◆ Request ◆
Rewrite the stored records as a numbered list, beginning with the first line and continuing through the line containing "tap(29, 119)". Omit blank lines.

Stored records
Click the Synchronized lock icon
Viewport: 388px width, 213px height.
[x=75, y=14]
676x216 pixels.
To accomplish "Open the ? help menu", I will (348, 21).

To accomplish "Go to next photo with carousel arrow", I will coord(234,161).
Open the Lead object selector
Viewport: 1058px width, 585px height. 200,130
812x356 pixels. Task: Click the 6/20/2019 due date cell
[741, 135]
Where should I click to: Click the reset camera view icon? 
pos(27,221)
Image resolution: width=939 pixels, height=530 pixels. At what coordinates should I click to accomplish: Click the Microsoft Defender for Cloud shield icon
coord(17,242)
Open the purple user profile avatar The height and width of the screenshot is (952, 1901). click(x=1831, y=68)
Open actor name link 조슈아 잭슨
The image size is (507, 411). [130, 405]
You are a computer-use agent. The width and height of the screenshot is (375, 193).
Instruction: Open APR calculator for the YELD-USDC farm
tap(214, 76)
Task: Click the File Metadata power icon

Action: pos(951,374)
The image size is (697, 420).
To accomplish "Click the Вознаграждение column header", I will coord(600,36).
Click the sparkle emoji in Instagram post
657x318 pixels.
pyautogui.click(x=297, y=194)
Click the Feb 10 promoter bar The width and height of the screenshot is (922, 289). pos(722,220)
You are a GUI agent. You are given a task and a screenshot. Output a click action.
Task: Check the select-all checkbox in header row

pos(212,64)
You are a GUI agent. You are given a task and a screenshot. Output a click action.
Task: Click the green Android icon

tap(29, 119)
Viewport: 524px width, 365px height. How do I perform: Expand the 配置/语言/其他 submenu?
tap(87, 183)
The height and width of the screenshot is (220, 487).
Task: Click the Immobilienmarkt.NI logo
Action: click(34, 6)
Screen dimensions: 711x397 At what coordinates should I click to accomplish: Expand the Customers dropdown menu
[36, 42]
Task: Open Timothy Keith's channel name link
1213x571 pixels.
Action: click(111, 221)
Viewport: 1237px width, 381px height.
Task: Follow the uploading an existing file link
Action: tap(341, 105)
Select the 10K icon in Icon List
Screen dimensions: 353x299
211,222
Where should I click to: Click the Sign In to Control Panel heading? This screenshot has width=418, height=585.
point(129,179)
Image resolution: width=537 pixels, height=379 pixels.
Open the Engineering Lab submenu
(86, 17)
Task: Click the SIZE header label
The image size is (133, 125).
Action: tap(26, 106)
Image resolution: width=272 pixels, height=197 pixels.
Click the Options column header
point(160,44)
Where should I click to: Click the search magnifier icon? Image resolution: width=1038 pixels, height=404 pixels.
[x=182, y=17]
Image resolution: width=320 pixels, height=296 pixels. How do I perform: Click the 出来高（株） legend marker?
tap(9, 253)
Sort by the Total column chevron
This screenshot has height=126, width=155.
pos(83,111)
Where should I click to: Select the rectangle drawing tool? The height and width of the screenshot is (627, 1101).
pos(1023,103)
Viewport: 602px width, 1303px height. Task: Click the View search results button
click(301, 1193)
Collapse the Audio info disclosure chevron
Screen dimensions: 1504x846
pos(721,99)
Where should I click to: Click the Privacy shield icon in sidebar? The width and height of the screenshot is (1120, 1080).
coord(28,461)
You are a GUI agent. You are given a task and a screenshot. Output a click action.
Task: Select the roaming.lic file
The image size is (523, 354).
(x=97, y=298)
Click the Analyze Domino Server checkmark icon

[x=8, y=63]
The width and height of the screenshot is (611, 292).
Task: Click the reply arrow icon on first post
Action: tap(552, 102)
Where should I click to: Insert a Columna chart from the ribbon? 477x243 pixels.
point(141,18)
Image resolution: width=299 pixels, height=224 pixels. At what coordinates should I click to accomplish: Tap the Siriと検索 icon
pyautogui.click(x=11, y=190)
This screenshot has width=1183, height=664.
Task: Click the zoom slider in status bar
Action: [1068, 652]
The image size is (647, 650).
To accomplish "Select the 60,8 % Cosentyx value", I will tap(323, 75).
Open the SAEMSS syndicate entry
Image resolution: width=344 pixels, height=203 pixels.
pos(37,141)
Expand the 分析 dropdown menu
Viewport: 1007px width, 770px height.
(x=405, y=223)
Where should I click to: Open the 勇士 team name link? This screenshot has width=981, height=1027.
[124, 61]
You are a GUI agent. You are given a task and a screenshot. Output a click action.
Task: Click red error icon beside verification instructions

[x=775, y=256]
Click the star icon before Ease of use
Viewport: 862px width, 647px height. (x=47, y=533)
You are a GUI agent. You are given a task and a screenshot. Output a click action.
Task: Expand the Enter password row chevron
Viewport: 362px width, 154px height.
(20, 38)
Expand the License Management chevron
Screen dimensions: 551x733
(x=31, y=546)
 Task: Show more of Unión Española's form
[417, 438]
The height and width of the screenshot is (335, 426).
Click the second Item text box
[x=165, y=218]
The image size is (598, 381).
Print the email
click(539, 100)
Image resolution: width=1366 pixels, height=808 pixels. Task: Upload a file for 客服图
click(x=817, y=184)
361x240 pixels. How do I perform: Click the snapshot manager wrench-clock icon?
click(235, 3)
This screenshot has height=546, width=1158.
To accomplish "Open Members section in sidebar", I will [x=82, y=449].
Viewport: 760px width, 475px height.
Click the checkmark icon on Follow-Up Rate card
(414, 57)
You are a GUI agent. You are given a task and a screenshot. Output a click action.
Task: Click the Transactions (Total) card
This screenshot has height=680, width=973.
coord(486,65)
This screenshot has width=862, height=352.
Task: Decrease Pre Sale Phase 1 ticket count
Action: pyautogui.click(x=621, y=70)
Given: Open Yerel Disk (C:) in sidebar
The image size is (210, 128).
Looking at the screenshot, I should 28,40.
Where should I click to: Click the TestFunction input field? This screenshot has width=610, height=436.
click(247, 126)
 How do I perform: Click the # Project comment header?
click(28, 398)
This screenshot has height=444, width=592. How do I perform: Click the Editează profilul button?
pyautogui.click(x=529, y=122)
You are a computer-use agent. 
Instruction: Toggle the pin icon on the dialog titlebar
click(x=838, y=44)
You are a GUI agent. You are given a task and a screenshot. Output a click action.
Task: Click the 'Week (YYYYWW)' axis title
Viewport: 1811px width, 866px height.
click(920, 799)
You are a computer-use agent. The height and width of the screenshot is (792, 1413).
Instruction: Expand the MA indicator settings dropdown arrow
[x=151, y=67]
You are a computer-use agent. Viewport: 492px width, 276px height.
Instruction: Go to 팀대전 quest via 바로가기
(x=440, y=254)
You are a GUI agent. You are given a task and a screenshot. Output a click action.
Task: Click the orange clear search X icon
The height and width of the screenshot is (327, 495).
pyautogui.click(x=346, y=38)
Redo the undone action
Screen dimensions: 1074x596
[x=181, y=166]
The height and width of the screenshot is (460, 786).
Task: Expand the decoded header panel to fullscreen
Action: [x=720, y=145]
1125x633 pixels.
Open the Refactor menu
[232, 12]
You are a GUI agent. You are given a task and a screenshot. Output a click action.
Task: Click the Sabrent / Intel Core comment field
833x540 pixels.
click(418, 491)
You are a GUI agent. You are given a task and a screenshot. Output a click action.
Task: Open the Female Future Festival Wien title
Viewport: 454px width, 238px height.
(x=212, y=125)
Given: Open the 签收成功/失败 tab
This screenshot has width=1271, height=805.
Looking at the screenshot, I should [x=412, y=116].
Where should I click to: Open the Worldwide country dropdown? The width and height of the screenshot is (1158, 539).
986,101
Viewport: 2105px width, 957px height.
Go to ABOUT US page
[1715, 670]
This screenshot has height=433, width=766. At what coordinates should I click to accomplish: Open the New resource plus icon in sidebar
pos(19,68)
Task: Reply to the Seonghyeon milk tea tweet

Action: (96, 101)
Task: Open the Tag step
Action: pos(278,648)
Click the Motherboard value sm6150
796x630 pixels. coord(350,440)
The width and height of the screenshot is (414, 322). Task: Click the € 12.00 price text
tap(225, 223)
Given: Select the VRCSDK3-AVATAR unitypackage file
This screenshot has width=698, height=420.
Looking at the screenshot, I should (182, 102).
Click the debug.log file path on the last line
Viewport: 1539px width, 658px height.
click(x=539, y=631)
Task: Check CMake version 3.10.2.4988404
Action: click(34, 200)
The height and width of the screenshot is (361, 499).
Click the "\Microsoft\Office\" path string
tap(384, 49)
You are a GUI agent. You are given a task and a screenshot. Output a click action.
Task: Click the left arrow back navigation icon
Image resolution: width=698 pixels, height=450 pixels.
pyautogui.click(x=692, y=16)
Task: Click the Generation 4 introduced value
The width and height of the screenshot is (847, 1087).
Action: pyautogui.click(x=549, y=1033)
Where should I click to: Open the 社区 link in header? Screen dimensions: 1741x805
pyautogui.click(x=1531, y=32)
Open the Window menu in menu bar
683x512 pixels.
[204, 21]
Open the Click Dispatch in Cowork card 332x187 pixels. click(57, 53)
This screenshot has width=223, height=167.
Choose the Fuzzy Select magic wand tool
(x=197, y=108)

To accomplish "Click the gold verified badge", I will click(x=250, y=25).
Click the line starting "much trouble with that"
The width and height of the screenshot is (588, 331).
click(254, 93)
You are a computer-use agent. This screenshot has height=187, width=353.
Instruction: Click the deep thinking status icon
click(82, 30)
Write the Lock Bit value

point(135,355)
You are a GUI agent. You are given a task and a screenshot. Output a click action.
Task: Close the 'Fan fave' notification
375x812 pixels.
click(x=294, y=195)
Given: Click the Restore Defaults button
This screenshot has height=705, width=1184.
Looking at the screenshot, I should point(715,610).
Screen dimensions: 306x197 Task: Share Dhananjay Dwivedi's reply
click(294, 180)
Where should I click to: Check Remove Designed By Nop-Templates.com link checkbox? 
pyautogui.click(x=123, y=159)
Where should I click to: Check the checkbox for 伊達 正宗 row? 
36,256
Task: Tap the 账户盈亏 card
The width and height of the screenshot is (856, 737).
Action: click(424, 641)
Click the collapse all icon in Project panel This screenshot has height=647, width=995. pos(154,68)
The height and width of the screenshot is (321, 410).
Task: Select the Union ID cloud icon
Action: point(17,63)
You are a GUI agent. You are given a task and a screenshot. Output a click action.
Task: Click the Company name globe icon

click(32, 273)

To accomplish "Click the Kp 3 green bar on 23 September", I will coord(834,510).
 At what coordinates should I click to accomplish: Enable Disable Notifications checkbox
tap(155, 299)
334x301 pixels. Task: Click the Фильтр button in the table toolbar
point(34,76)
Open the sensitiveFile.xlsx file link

◆ Reply ◆
1. Click the Synchronized lock icon
2. Viewport: 388px width, 213px height.
3. [x=75, y=14]
4. 676x216 pixels.
5. To accomplish "Open the ? help menu", I will (348, 21).
6. To accomplish "Go to next photo with carousel arrow", I will coord(234,161).
7. Open the Lead object selector
8. Viewport: 1058px width, 585px height. 200,130
9. 812x356 pixels. Task: Click the 6/20/2019 due date cell
10. [741, 135]
11. Where should I click to: Click the reset camera view icon? 
12. pos(27,221)
13. Image resolution: width=939 pixels, height=530 pixels. At what coordinates should I click to accomplish: Click the Microsoft Defender for Cloud shield icon
14. coord(17,242)
15. Open the purple user profile avatar The height and width of the screenshot is (952, 1901). click(x=1831, y=68)
16. Open actor name link 조슈아 잭슨
17. The image size is (507, 411). [130, 405]
18. You are a computer-use agent. The width and height of the screenshot is (375, 193).
19. Instruction: Open APR calculator for the YELD-USDC farm
20. tap(214, 76)
21. Task: Click the File Metadata power icon
22. Action: pos(951,374)
23. The image size is (697, 420).
24. To accomplish "Click the Вознаграждение column header", I will coord(600,36).
25. Click the sparkle emoji in Instagram post
26. 657x318 pixels.
27. pyautogui.click(x=297, y=194)
28. Click the Feb 10 promoter bar The width and height of the screenshot is (922, 289). pos(722,220)
29. You are a GUI agent. You are given a task and a screenshot. Output a click action.
30. Task: Check the select-all checkbox in header row
31. pos(212,64)
32. You are a GUI agent. You are given a task and a screenshot. Output a click action.
33. Task: Click the green Android icon
34. tap(29, 119)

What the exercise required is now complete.